Hundreds gathered in the parking lot of Taylor Sportsplex, 1333 Telegraph Road, where one week earlier Timothy Nelson Obershaw, 57, shot and killed Emma and wounded her mother before turning the gun on himself.

Emma died later that night at Mott Children’s Hospital in Ann Arbor. Obershaw was pronounced dead at the scene. Watson remained hospitalized in serious but stable condition last week as of press time.

The ceremony was led by members of Gilead Baptist Church, who offered songs, prayers and the spirit of congregation. Family members were presented tribute keepsakes including a soccer jersey signed by Emma’s teammates and – granting a final holiday wish – a pair of Taylor Police Department handcuffs and certificate naming her an honorary member of the department.

“The death of a child is about as bad as it gets,” Sclabassi said.

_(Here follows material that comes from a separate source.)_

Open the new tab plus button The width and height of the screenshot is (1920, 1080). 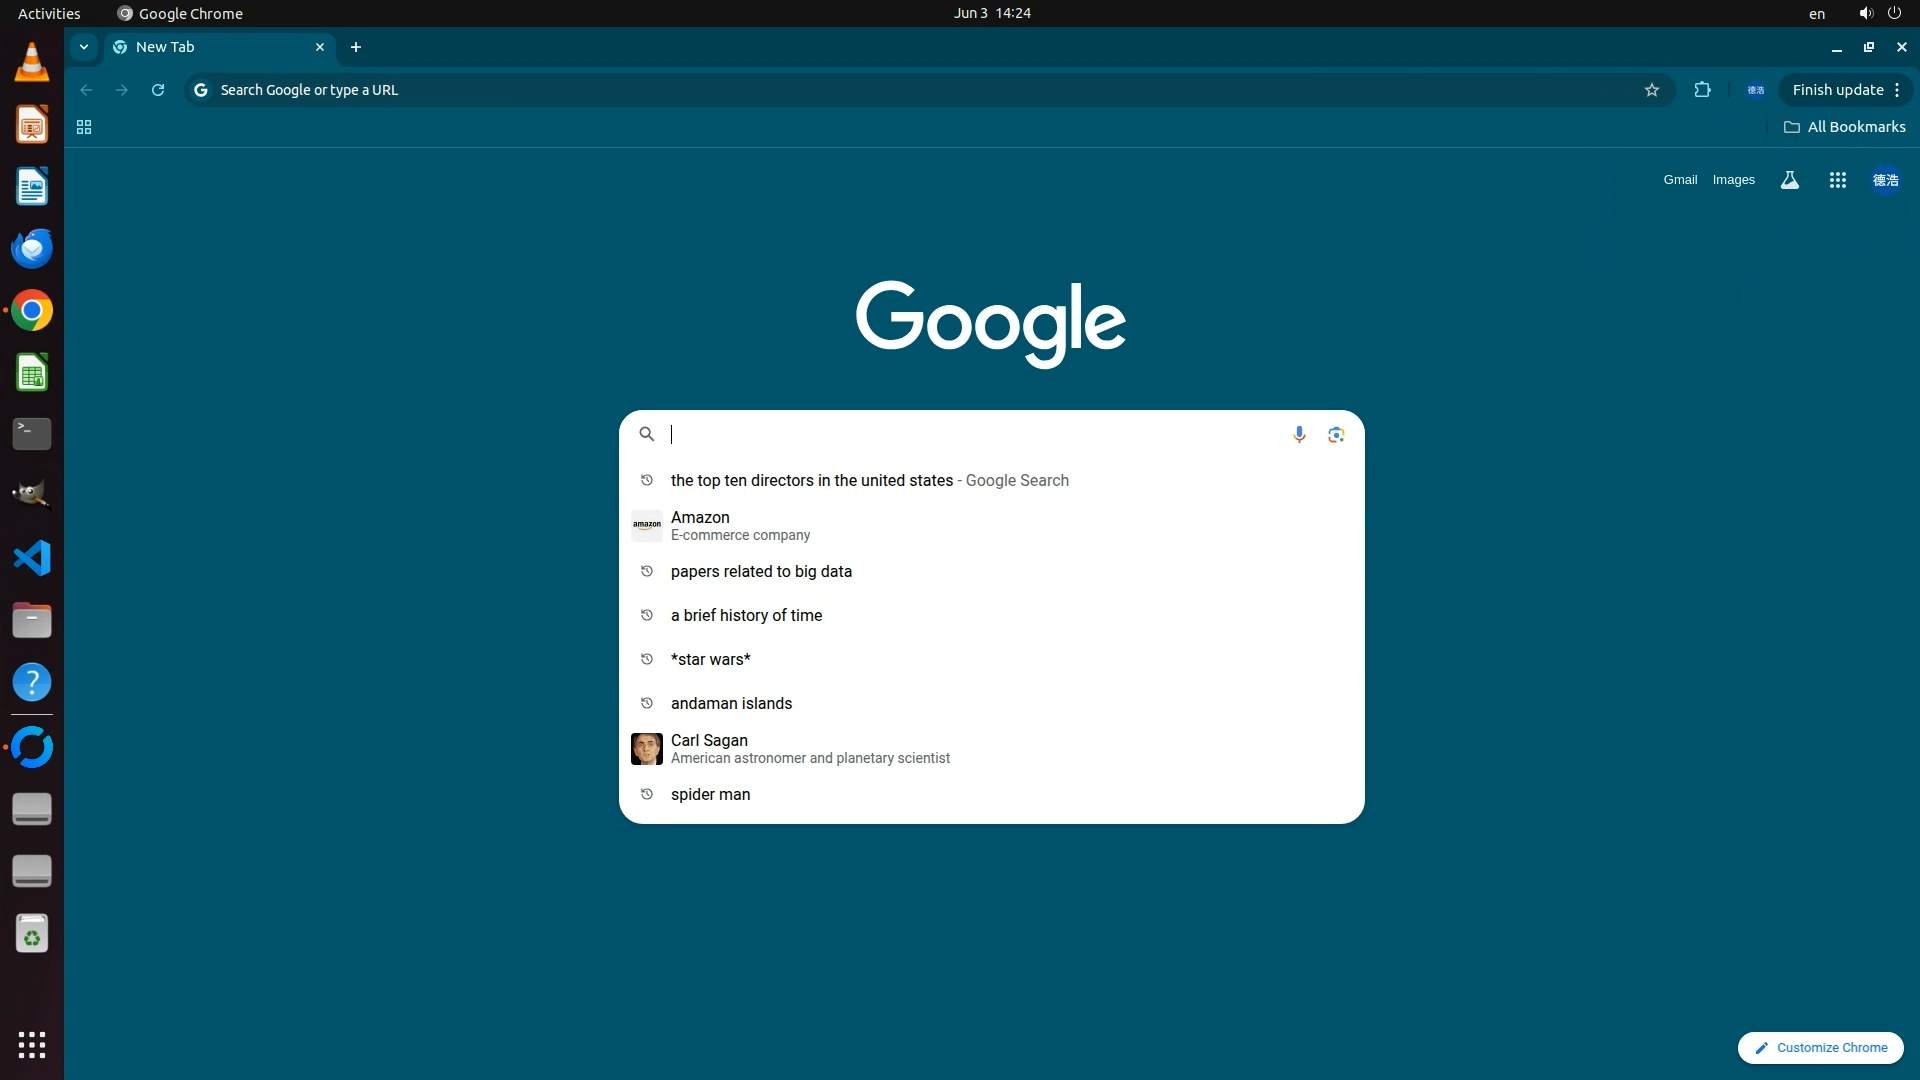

The investigation concluded that Obershaw was an acquaintance of the girl and her mother – and drove them to soccer practice that night – but the motive may never be known and remain a tragic mystery.

Witnesses and family members had described Obsershaw, who lived with the mother and daughter in their Belleville home before moving recently to Taylor, as having become mentally unstable in the past year.

Prior to the candlelight vigil, the family had held a private memorial service for Emma. A fundraiser to benefit the family is scheduled for 7 p.m. Dec. 16, at JP McGuire’s Bar & Grill, 21138 Goddard.